Pressure in injection well grid cells at year 10 versus storage layers.


In this work, we developed a deep learning (DL) workflow to predict the pressure evolution due to fluid injection in 3D large-scale heterogeneous porous media. With a pre-defined stride, we performed feature coarsening to extract the most representative information of geology and well controls, which can help reduce memory consumption of feature arrays and improve training efficiency. Further, we recovered the resolution of the predicted pressure field to the fine scale based on the hypothesis of pressure continuity for fluid flow in porous media.

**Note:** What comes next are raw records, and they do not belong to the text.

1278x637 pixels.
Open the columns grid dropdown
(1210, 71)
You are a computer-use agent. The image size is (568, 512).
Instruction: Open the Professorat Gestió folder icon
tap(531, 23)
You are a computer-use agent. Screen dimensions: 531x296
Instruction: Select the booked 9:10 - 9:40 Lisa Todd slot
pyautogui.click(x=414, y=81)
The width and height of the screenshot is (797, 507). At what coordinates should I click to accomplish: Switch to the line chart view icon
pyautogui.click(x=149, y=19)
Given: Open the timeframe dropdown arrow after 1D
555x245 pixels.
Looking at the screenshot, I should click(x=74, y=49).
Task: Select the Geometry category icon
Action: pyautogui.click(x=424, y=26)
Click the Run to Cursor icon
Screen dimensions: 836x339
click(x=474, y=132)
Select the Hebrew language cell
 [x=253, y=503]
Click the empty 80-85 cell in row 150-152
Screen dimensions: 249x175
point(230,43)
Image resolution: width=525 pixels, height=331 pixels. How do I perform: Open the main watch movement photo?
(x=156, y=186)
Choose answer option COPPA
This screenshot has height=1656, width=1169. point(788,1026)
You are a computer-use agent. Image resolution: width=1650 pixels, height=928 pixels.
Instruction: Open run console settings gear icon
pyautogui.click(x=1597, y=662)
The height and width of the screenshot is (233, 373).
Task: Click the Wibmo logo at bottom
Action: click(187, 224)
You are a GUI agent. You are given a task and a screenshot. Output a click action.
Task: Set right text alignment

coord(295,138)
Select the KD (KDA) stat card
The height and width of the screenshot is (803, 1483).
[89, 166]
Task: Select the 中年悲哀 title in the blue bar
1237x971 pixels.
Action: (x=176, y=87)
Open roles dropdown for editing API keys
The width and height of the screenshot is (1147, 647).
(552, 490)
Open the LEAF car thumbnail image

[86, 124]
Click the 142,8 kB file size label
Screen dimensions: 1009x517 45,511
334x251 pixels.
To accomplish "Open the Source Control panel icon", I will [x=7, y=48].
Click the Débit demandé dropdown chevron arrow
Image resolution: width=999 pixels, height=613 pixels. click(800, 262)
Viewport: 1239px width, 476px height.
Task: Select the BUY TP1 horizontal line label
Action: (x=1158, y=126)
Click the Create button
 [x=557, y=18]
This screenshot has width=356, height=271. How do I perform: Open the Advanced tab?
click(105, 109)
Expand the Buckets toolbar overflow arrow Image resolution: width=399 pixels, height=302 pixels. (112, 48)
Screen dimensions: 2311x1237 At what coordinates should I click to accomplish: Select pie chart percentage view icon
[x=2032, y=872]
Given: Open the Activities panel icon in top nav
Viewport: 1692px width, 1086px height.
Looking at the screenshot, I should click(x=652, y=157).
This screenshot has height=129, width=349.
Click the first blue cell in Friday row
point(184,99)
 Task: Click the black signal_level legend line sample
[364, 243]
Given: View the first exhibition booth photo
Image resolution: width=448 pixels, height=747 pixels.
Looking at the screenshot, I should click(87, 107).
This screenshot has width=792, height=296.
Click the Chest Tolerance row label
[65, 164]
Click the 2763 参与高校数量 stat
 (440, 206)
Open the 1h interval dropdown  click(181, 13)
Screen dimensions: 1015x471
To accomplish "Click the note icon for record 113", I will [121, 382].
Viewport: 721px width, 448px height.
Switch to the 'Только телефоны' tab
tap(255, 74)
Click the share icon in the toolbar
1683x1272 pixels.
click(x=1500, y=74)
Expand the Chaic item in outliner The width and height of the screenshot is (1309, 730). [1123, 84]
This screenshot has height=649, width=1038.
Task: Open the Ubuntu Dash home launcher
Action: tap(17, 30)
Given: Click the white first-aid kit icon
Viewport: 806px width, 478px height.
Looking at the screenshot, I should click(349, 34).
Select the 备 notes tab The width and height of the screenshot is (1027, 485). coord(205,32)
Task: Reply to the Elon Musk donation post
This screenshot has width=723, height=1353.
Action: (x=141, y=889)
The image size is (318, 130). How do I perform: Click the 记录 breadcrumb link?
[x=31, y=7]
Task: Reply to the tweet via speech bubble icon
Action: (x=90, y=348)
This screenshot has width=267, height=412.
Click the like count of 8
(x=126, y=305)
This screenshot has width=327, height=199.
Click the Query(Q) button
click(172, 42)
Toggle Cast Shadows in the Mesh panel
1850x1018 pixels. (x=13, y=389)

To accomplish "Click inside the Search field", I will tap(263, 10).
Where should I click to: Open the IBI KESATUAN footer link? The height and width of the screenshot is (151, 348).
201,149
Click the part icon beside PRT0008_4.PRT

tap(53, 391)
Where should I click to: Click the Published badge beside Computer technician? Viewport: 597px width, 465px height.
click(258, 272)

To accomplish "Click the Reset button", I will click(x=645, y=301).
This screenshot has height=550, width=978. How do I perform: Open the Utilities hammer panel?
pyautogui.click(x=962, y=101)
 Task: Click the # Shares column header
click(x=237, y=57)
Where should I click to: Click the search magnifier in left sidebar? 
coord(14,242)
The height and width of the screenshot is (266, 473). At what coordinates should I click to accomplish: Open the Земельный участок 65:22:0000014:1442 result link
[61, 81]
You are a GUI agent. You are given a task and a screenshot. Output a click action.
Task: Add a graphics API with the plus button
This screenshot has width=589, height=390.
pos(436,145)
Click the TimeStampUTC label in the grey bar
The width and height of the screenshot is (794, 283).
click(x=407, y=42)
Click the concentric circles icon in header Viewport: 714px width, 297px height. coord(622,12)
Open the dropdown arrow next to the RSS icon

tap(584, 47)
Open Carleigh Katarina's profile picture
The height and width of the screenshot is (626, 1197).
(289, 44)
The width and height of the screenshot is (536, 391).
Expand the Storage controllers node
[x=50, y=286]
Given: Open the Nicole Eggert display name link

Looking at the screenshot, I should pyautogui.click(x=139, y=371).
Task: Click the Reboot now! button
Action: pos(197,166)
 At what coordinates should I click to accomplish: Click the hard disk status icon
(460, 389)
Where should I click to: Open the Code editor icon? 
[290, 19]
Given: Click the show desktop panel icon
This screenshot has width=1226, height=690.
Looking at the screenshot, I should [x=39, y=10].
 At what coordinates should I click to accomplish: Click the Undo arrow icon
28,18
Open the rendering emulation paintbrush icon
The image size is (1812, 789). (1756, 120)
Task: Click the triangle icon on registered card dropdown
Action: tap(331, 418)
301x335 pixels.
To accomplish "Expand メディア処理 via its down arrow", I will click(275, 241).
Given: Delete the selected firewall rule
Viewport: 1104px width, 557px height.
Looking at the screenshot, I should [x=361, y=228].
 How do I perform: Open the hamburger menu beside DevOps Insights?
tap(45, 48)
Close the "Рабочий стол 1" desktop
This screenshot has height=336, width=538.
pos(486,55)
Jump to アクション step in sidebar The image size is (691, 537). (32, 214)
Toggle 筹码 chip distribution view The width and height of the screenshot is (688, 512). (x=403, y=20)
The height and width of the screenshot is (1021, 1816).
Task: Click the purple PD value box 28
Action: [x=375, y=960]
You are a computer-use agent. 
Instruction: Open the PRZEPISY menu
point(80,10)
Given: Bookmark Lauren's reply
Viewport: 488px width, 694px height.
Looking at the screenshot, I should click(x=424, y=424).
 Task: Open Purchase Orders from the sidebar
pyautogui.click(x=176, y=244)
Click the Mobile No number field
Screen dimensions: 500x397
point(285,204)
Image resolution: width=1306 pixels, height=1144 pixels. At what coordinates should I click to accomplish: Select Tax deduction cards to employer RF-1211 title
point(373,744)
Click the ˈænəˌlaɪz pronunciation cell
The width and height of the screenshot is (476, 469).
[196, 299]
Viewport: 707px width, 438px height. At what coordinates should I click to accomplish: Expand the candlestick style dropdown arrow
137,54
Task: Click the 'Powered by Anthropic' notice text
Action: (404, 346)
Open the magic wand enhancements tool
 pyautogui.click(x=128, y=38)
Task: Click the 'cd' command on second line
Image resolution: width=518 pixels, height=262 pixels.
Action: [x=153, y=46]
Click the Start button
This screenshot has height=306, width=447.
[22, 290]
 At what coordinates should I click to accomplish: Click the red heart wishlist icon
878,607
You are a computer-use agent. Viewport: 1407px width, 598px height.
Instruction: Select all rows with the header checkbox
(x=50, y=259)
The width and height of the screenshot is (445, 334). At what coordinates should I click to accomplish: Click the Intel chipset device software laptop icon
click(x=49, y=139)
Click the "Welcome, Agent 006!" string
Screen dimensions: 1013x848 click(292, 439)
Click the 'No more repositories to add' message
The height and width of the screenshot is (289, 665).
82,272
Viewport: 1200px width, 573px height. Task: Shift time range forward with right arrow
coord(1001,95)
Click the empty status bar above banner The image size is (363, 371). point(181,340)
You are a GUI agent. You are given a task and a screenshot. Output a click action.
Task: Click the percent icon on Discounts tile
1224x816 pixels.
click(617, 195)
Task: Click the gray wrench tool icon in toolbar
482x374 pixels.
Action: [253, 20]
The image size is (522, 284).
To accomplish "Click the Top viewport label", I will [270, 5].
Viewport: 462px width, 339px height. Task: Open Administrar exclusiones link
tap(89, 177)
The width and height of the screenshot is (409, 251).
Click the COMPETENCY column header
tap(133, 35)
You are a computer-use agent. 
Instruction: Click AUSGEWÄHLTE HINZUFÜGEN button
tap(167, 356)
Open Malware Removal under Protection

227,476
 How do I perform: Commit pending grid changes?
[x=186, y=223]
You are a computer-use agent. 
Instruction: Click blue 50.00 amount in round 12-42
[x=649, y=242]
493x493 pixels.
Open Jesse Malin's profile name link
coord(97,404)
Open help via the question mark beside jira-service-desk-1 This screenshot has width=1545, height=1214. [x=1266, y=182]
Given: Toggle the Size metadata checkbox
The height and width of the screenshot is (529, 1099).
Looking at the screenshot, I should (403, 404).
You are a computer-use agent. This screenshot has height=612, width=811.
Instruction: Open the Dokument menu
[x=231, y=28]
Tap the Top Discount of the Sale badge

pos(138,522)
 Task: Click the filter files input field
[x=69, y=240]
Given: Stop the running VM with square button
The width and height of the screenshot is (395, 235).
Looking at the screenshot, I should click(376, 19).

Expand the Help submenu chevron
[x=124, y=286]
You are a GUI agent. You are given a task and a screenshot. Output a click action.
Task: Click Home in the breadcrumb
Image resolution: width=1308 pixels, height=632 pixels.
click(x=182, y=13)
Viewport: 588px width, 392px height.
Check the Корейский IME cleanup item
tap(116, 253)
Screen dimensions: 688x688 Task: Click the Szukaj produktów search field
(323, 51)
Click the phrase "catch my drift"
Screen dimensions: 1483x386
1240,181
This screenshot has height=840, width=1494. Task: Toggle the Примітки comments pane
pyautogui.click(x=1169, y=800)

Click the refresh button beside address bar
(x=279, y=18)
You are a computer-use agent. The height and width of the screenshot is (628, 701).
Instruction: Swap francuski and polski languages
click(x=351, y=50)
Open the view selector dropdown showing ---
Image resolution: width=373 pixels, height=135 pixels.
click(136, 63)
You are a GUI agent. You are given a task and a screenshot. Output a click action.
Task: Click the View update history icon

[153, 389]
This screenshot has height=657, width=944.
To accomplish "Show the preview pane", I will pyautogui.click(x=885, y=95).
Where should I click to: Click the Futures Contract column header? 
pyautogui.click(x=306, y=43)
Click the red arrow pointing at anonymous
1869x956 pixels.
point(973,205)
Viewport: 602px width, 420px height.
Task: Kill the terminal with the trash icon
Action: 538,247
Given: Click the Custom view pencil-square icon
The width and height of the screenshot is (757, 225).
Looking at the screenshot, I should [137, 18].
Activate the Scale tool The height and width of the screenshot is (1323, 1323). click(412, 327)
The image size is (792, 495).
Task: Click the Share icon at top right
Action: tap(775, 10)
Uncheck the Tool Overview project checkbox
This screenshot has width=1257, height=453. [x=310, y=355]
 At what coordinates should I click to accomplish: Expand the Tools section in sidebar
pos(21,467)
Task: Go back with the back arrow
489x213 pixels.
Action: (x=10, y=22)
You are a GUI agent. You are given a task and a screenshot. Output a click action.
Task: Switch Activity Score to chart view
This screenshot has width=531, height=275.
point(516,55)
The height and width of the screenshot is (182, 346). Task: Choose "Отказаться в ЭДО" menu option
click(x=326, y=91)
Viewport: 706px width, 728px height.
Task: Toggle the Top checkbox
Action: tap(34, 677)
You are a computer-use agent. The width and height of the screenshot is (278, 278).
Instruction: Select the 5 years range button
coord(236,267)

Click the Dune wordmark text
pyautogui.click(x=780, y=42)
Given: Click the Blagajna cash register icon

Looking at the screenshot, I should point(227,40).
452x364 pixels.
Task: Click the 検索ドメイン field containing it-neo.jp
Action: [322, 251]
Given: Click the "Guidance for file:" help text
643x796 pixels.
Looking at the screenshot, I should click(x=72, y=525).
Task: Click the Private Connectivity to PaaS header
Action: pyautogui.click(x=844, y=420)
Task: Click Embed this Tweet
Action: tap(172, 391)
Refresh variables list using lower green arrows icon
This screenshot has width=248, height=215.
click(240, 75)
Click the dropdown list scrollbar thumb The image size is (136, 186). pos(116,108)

We evaluated the overall performance of the proposed workflow by applying it to the problem of \(CO_2\) injection into a large-scale 3D heterogeneous aquifer. We demonstrated that the feature coarsening strategy significantly reduces the memory consumption by \(>75\%\) and decreases the training time by \(>74\%\), due to the fact that smaller feature image takes less computational time for the back-propagation in the training process. The feature coarsening process results in some fidelity loss during the prediction. On the other hand, the model trained at the original scale does not lead to the highest accuracy, due to the fact that fine scale images provide the DL workflow with too detailed of information and lead to a loss of generalization. In 3D pressure prediction, we obtained good temporal stability with relative pressure error \(0.63\%\) across different time steps, and we also achieved decent spatial stability across all the layers with the layer-wise mean relative error \(0.64\%\). The DL workflow can delineate with pressure plume shape accurately with great smoothness, which is benefited from the fine-scale resolution recovery by spatial interpolation based on the hypothesis of pressure continuity. The speed of prediction by the DL workflow is 1406 times faster than that of physics-based simulation, which is quite favorable for optimization and uncertainty quantification in many applications including \(CO_2\) sequestration where physics-based simulations are computationally expensive.